Eridu’yu güçlendirdiler,
Yeni Eridu’lar kurdular.
Gılgamış Destanında,
Su tanrısı Enki‘ye adanan Eridu kentinin ortaya çıkışı:
“Bir ot bitmemiş, Bir ağaç yaratılmamış, Bir ev yapılmamış,
Bir kent yapılmamıştı. Tüm karalar denizdi. Sonra Eridu yapıldı.”Olarak anlatılır.
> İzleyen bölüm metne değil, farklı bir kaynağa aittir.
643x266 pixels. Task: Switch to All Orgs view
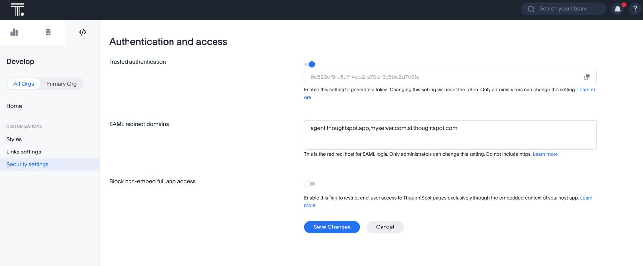24,84
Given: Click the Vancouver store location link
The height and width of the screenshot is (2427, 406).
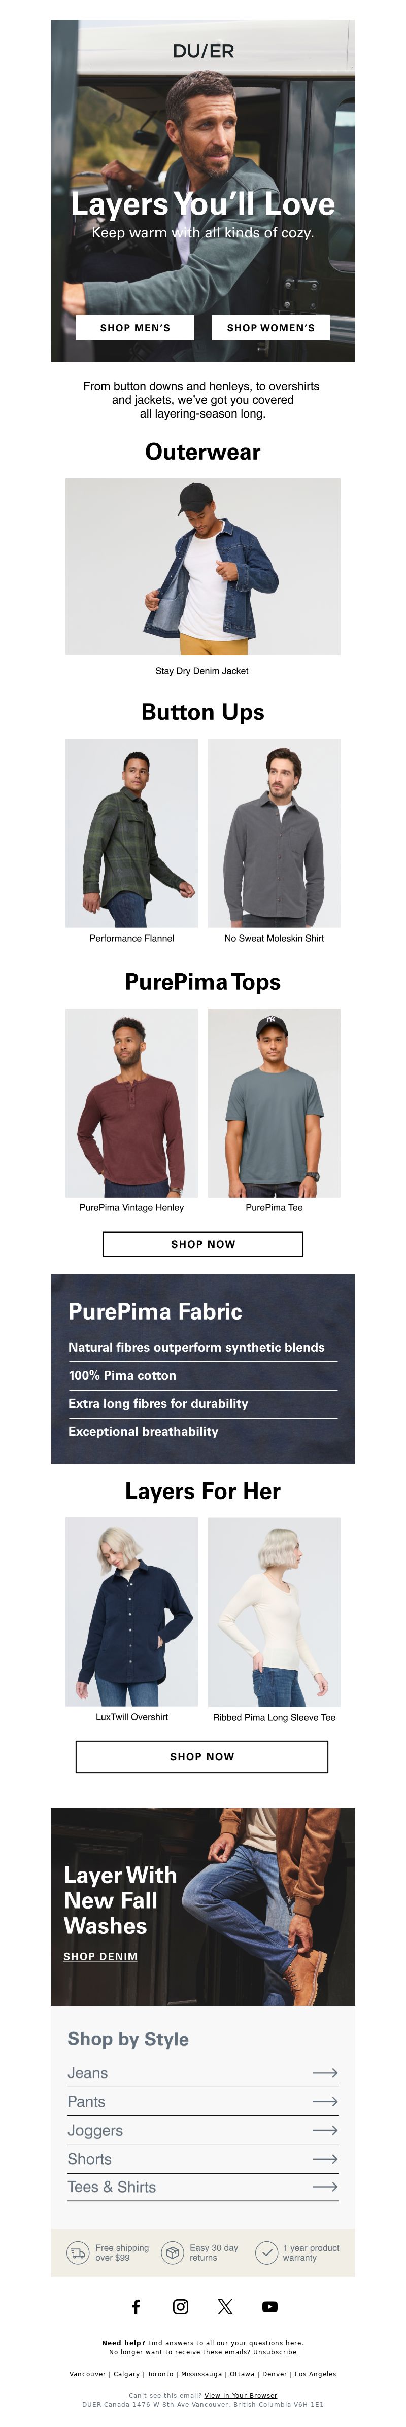Looking at the screenshot, I should 88,2373.
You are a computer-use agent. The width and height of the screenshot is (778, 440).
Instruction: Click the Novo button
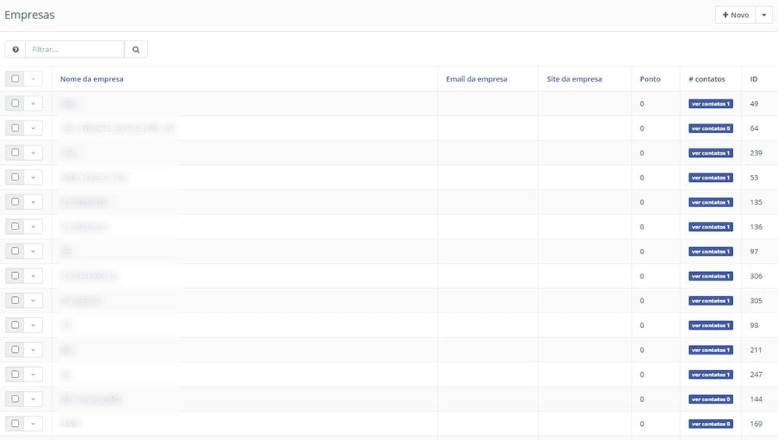click(x=735, y=16)
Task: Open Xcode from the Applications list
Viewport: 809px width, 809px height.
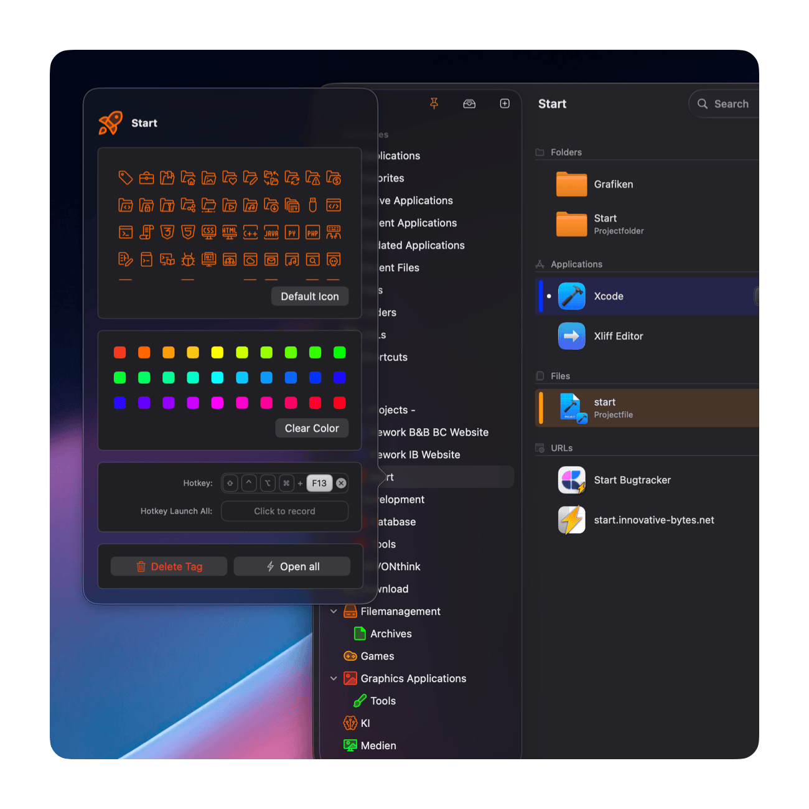Action: [647, 296]
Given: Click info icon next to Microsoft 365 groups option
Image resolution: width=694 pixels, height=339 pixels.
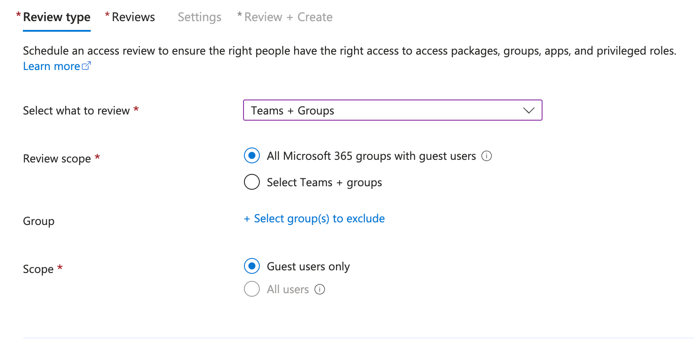Looking at the screenshot, I should point(487,156).

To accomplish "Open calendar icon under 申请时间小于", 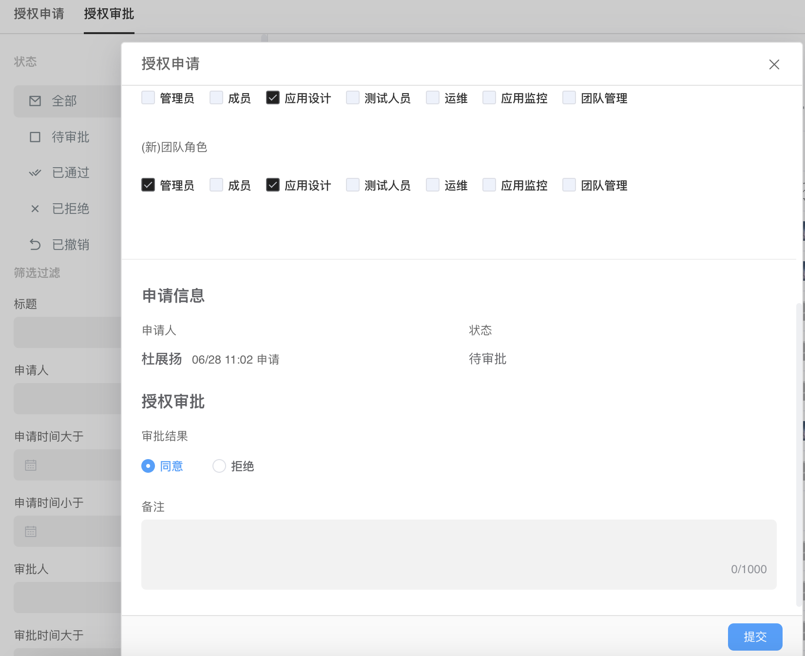I will [x=31, y=531].
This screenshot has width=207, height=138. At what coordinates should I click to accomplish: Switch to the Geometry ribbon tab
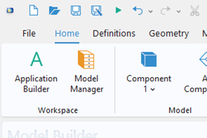point(169,33)
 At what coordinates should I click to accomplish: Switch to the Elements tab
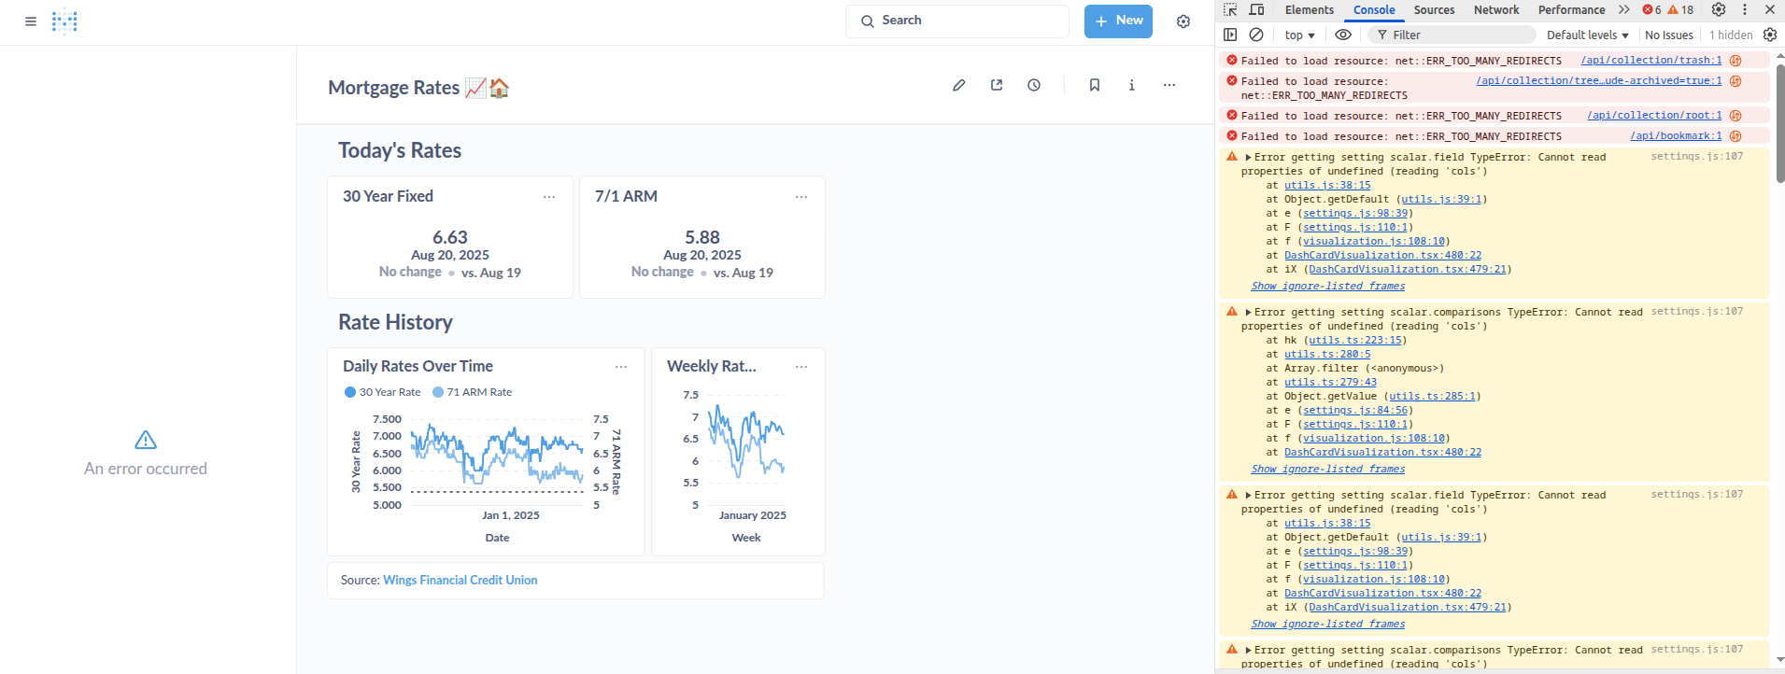[1309, 10]
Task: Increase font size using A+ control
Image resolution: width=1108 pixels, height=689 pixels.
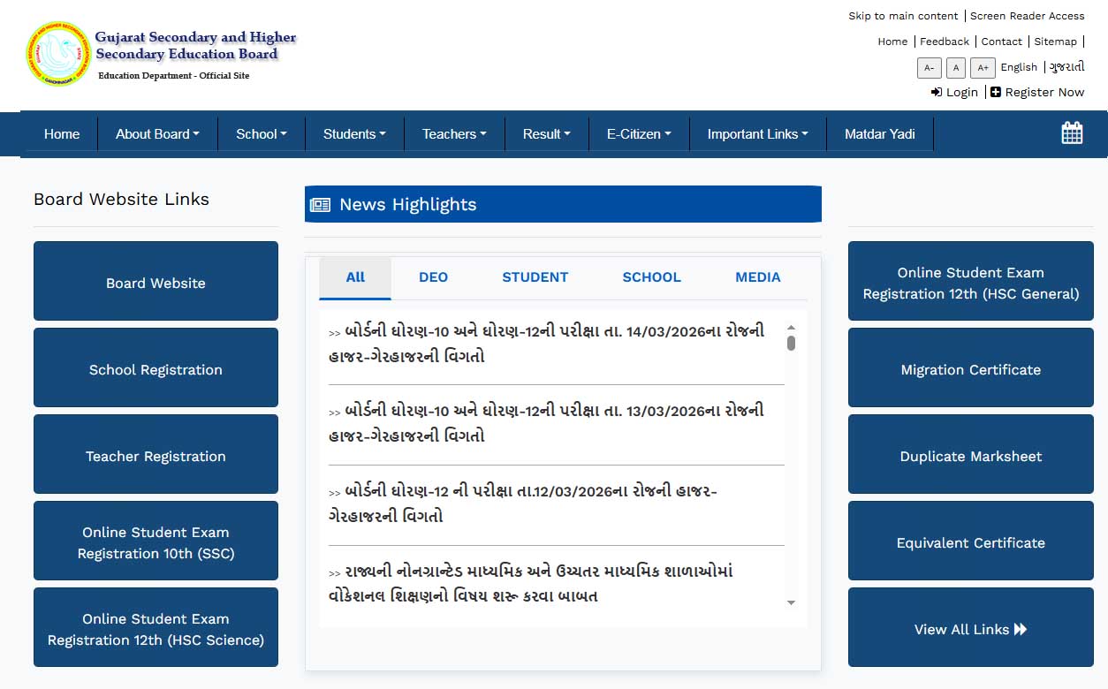Action: point(983,67)
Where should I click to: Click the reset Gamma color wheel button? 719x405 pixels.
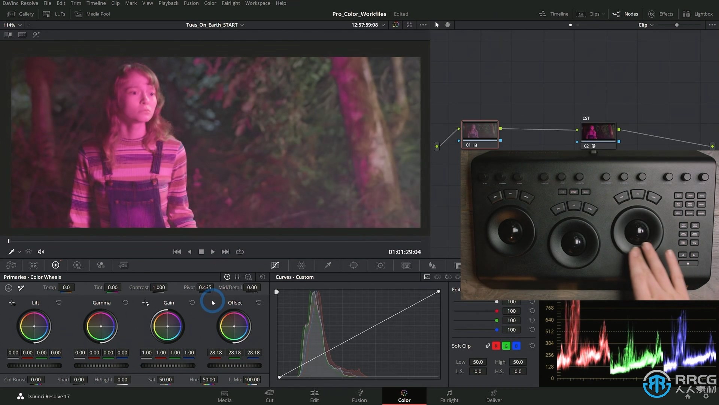click(x=125, y=302)
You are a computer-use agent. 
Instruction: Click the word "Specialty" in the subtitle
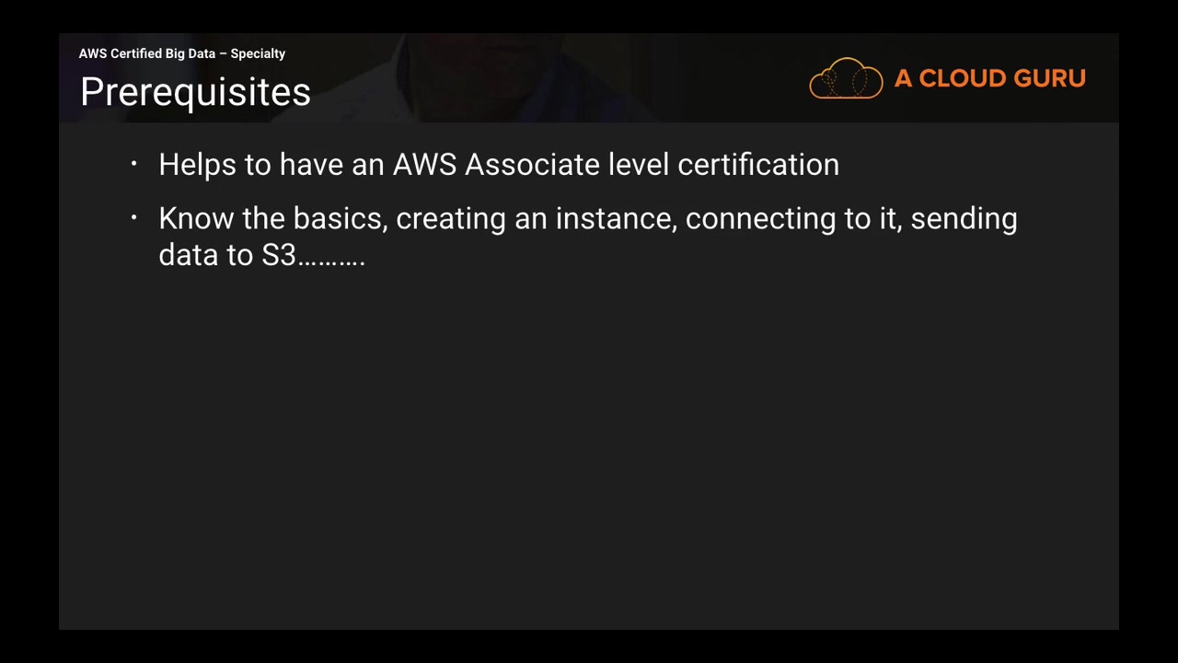[x=258, y=53]
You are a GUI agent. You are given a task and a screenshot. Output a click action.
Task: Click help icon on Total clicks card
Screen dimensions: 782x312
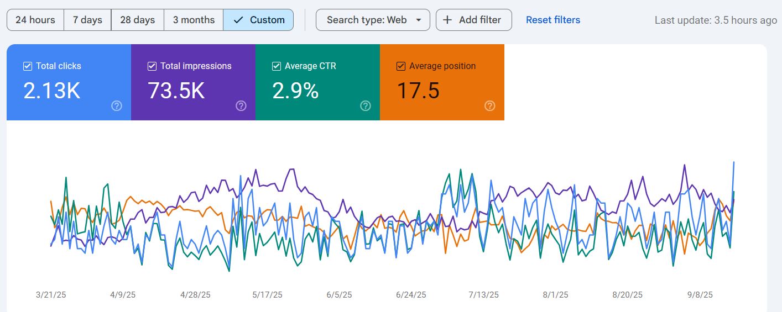[x=117, y=106]
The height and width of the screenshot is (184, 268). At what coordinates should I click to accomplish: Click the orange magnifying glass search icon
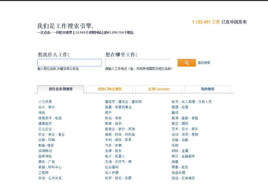pos(186,63)
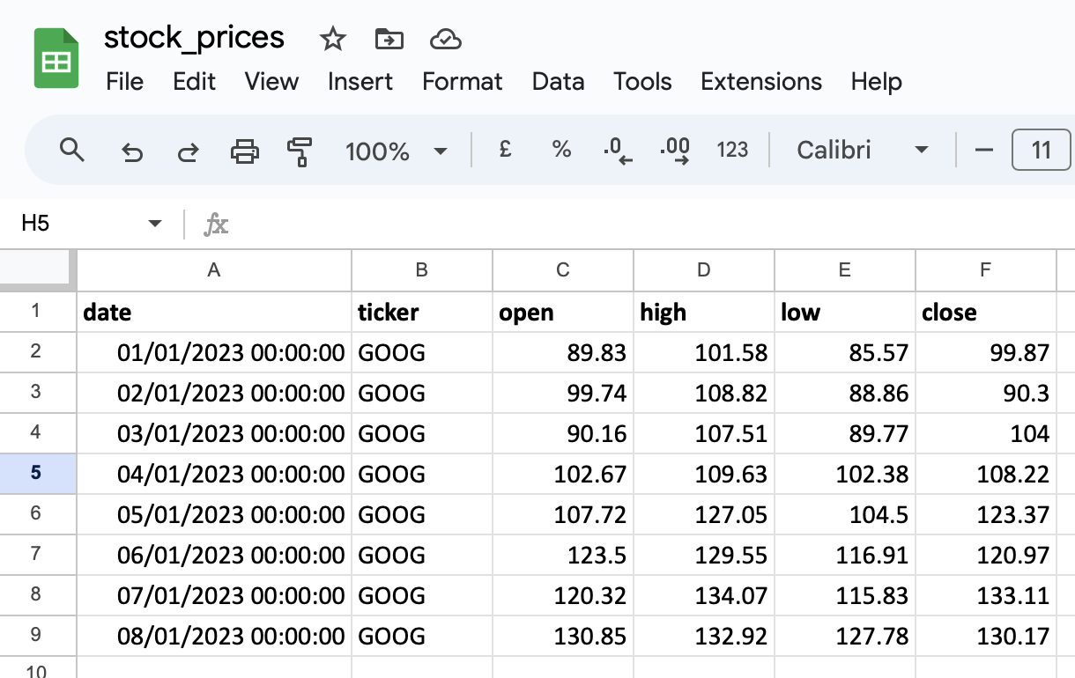Reduce font size with minus button
1075x678 pixels.
click(x=984, y=151)
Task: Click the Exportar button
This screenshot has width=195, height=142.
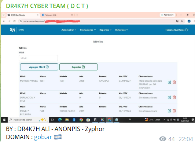Action: [78, 67]
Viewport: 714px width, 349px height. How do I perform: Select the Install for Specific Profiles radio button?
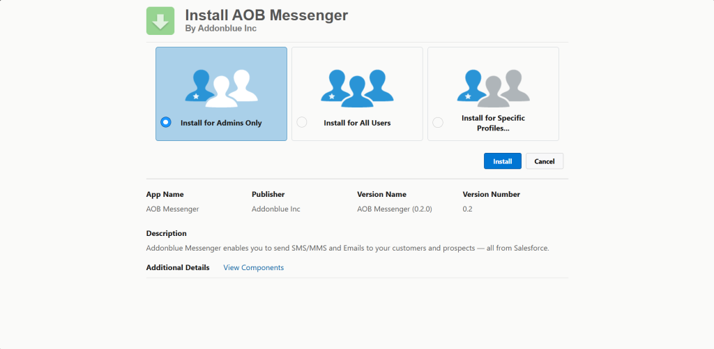[x=438, y=122]
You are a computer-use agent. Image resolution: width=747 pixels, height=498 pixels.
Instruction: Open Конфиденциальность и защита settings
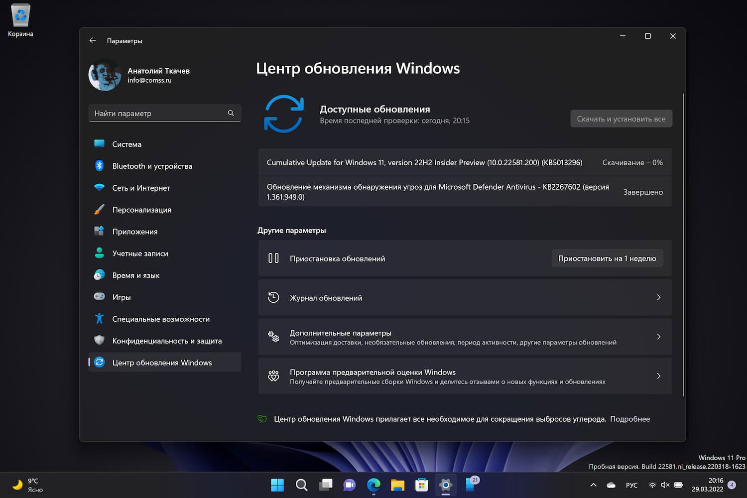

Yazıyı icat ederek yazılı tarihi başlatan Sümerler;
Fırat ve Dicle’yi,
“yaşamın kaynağı ve tükenmez bir enerji potansiyeli”
Olarak görmüşlerdir.
Bir uygarlık doğurdular sudan
Sümerler, M.Ö. 3100‘lerde dönemine göre devasa mimari yapılar ve büyük kentler inşa edebilmelerini suyu denetimleri altına alarak istikrarlı bir tarımsal üretim sağlamalarına borçlular.
Su, Kültürü Doğuruyor
Sümerler suyu ihtiyaçları doğrultusunda yönlendirip de, Tarım düzenli,
Kentler güvenli hale gelince nüfus artmaya başladı.
Kentsel yaşam insanın gelişim hızını artırdı.
Sümerler, suyun yaşamı yaratma özelliğini öne çıkarmışlardı mitolojilerinde.
Devam edecek.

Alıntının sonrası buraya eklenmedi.